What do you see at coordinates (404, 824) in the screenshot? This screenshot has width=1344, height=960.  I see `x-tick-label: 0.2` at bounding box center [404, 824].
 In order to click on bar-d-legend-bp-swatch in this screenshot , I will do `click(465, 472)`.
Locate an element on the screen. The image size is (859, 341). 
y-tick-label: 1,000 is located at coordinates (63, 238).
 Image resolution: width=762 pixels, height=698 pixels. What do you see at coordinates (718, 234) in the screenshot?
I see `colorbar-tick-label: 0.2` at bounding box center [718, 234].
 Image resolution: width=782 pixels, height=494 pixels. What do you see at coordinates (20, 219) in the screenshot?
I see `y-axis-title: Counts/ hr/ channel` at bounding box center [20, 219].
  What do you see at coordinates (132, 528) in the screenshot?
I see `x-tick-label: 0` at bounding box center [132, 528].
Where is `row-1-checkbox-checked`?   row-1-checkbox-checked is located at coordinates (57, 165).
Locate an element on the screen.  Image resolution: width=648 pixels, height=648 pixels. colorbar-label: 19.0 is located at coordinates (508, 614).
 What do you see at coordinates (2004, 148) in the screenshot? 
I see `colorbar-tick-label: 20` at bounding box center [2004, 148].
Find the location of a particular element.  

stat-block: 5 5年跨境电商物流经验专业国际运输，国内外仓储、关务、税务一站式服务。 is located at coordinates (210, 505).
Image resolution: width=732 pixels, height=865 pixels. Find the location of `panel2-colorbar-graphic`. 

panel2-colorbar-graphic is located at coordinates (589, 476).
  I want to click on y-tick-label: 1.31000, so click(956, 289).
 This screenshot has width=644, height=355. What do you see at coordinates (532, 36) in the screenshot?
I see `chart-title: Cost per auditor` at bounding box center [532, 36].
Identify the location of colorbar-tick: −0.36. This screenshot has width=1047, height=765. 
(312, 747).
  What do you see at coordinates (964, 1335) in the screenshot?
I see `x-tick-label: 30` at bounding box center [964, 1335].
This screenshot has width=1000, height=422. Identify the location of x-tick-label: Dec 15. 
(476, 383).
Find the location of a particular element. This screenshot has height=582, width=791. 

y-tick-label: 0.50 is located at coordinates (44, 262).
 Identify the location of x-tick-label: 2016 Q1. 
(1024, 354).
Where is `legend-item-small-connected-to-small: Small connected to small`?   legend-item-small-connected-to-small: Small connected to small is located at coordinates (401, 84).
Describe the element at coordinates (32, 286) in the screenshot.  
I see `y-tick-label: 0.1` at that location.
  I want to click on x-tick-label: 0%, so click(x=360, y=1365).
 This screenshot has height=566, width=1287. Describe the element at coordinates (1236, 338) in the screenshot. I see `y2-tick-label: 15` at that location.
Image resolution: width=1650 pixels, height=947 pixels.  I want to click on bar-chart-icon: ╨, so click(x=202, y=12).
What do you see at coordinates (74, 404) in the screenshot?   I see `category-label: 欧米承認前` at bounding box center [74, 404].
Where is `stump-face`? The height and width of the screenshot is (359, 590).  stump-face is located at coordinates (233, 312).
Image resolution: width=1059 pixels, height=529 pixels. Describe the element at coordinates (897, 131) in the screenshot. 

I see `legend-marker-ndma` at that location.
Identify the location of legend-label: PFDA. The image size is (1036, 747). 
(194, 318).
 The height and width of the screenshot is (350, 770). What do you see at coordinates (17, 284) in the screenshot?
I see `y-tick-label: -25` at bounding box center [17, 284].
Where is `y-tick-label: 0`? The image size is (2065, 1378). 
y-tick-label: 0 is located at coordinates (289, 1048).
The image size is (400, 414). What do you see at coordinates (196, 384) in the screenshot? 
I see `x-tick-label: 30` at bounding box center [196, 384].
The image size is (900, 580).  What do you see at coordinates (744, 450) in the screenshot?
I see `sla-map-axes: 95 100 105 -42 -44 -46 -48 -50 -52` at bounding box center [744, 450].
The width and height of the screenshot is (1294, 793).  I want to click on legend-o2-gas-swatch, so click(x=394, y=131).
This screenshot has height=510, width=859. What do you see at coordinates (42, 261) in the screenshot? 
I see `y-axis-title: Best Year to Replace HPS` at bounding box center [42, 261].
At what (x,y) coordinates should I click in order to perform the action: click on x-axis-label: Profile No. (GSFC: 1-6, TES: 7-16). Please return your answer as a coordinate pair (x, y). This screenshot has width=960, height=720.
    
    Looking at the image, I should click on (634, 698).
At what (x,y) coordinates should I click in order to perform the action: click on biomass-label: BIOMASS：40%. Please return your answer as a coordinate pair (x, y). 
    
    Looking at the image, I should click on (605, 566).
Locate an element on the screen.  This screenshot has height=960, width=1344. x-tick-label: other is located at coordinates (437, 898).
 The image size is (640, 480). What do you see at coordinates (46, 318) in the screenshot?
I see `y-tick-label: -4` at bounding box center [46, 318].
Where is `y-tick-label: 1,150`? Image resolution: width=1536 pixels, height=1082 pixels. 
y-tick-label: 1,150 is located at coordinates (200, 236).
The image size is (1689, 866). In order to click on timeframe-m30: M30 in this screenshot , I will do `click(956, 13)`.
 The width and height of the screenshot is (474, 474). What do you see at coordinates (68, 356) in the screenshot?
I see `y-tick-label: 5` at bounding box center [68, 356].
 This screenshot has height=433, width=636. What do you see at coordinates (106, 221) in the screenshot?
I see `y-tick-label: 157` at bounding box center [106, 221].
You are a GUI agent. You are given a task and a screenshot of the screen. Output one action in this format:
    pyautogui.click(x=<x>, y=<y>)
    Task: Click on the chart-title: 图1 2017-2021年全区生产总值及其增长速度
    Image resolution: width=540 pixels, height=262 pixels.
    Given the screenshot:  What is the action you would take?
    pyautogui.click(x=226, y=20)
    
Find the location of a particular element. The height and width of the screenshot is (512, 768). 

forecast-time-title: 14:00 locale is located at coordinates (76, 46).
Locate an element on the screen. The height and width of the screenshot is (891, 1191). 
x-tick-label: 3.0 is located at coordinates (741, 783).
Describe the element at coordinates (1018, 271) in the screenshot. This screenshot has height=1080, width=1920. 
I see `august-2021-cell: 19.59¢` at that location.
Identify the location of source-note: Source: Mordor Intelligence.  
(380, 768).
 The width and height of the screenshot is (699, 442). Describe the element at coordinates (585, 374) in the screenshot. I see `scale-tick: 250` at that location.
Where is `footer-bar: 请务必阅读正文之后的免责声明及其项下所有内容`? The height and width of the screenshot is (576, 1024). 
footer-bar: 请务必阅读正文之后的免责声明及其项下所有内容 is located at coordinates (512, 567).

------------------------------------

WHAT THE EXERCISE ASKS:
Rewrite the records above, replacing "Locate an element on the screen" with "Find an element on the screen" throughout and leaving everything else unchanged.

REPLY:
What do you see at coordinates (404, 824) in the screenshot? This screenshot has width=1344, height=960.  I see `x-tick-label: 0.2` at bounding box center [404, 824].
 In order to click on bar-d-legend-bp-swatch in this screenshot , I will do `click(465, 472)`.
Find an element on the screen. The image size is (859, 341). 
y-tick-label: 1,000 is located at coordinates (63, 238).
 Image resolution: width=762 pixels, height=698 pixels. What do you see at coordinates (718, 234) in the screenshot?
I see `colorbar-tick-label: 0.2` at bounding box center [718, 234].
 Image resolution: width=782 pixels, height=494 pixels. What do you see at coordinates (20, 219) in the screenshot?
I see `y-axis-title: Counts/ hr/ channel` at bounding box center [20, 219].
  What do you see at coordinates (132, 528) in the screenshot?
I see `x-tick-label: 0` at bounding box center [132, 528].
Where is `row-1-checkbox-checked`?   row-1-checkbox-checked is located at coordinates (57, 165).
Find an element on the screen.  Image resolution: width=648 pixels, height=648 pixels. colorbar-label: 19.0 is located at coordinates (508, 614).
 What do you see at coordinates (2004, 148) in the screenshot? 
I see `colorbar-tick-label: 20` at bounding box center [2004, 148].
Find the location of a particular element.  

stat-block: 5 5年跨境电商物流经验专业国际运输，国内外仓储、关务、税务一站式服务。 is located at coordinates (210, 505).
Image resolution: width=732 pixels, height=865 pixels. Find the location of `panel2-colorbar-graphic`. 

panel2-colorbar-graphic is located at coordinates (589, 476).
  I want to click on y-tick-label: 1.31000, so click(956, 289).
 This screenshot has width=644, height=355. What do you see at coordinates (532, 36) in the screenshot?
I see `chart-title: Cost per auditor` at bounding box center [532, 36].
Identify the location of colorbar-tick: −0.36. This screenshot has width=1047, height=765. 
(312, 747).
  What do you see at coordinates (964, 1335) in the screenshot?
I see `x-tick-label: 30` at bounding box center [964, 1335].
This screenshot has width=1000, height=422. Identify the location of x-tick-label: Dec 15. 
(476, 383).
Find the location of a particular element. This screenshot has height=582, width=791. 

y-tick-label: 0.50 is located at coordinates (44, 262).
 Identify the location of x-tick-label: 2016 Q1. 
(1024, 354).
Where is `legend-item-small-connected-to-small: Small connected to small`?   legend-item-small-connected-to-small: Small connected to small is located at coordinates (401, 84).
Describe the element at coordinates (32, 286) in the screenshot.  
I see `y-tick-label: 0.1` at that location.
  I want to click on x-tick-label: 0%, so click(x=360, y=1365).
 This screenshot has height=566, width=1287. Describe the element at coordinates (1236, 338) in the screenshot. I see `y2-tick-label: 15` at that location.
Image resolution: width=1650 pixels, height=947 pixels.  I want to click on bar-chart-icon: ╨, so click(x=202, y=12).
What do you see at coordinates (74, 404) in the screenshot?   I see `category-label: 欧米承認前` at bounding box center [74, 404].
Where is `stump-face`? The height and width of the screenshot is (359, 590).  stump-face is located at coordinates (233, 312).
Image resolution: width=1059 pixels, height=529 pixels. Describe the element at coordinates (897, 131) in the screenshot. 

I see `legend-marker-ndma` at that location.
Identify the location of legend-label: PFDA. The image size is (1036, 747). 
(194, 318).
 The height and width of the screenshot is (350, 770). What do you see at coordinates (17, 284) in the screenshot?
I see `y-tick-label: -25` at bounding box center [17, 284].
Where is `y-tick-label: 0`? The image size is (2065, 1378). 
y-tick-label: 0 is located at coordinates (289, 1048).
The image size is (400, 414). What do you see at coordinates (196, 384) in the screenshot? 
I see `x-tick-label: 30` at bounding box center [196, 384].
The image size is (900, 580).  What do you see at coordinates (744, 450) in the screenshot?
I see `sla-map-axes: 95 100 105 -42 -44 -46 -48 -50 -52` at bounding box center [744, 450].
The width and height of the screenshot is (1294, 793).  I want to click on legend-o2-gas-swatch, so click(x=394, y=131).
This screenshot has height=510, width=859. What do you see at coordinates (42, 261) in the screenshot? 
I see `y-axis-title: Best Year to Replace HPS` at bounding box center [42, 261].
At what (x,y) coordinates should I click in order to perform the action: click on x-axis-label: Profile No. (GSFC: 1-6, TES: 7-16). Please return your answer as a coordinate pair (x, y). This screenshot has width=960, height=720.
    
    Looking at the image, I should click on (634, 698).
At what (x,y) coordinates should I click in order to perform the action: click on biomass-label: BIOMASS：40%. Please return your answer as a coordinate pair (x, y). 
    
    Looking at the image, I should click on (605, 566).
Find an element on the screen.  This screenshot has height=960, width=1344. x-tick-label: other is located at coordinates (437, 898).
 The image size is (640, 480). What do you see at coordinates (46, 318) in the screenshot?
I see `y-tick-label: -4` at bounding box center [46, 318].
Where is `y-tick-label: 1,150`? Image resolution: width=1536 pixels, height=1082 pixels. 
y-tick-label: 1,150 is located at coordinates (200, 236).
The image size is (1689, 866). In order to click on timeframe-m30: M30 in this screenshot , I will do `click(956, 13)`.
 The width and height of the screenshot is (474, 474). What do you see at coordinates (68, 356) in the screenshot?
I see `y-tick-label: 5` at bounding box center [68, 356].
 This screenshot has height=433, width=636. What do you see at coordinates (106, 221) in the screenshot?
I see `y-tick-label: 157` at bounding box center [106, 221].
You are a GUI agent. You are given a task and a screenshot of the screen. Output one action in this format:
    pyautogui.click(x=<x>, y=<y>)
    Task: Click on the chart-title: 图1 2017-2021年全区生产总值及其增长速度
    Image resolution: width=540 pixels, height=262 pixels.
    Given the screenshot:  What is the action you would take?
    pyautogui.click(x=226, y=20)
    
Find the location of a particular element. The height and width of the screenshot is (512, 768). 

forecast-time-title: 14:00 locale is located at coordinates (76, 46).
Find an element on the screen. The height and width of the screenshot is (891, 1191). 
x-tick-label: 3.0 is located at coordinates (741, 783).
Describe the element at coordinates (1018, 271) in the screenshot. This screenshot has height=1080, width=1920. 
I see `august-2021-cell: 19.59¢` at that location.
Identify the location of source-note: Source: Mordor Intelligence.  
(380, 768).
 The width and height of the screenshot is (699, 442). Describe the element at coordinates (585, 374) in the screenshot. I see `scale-tick: 250` at that location.
Where is `footer-bar: 请务必阅读正文之后的免责声明及其项下所有内容`? The height and width of the screenshot is (576, 1024). 
footer-bar: 请务必阅读正文之后的免责声明及其项下所有内容 is located at coordinates (512, 567).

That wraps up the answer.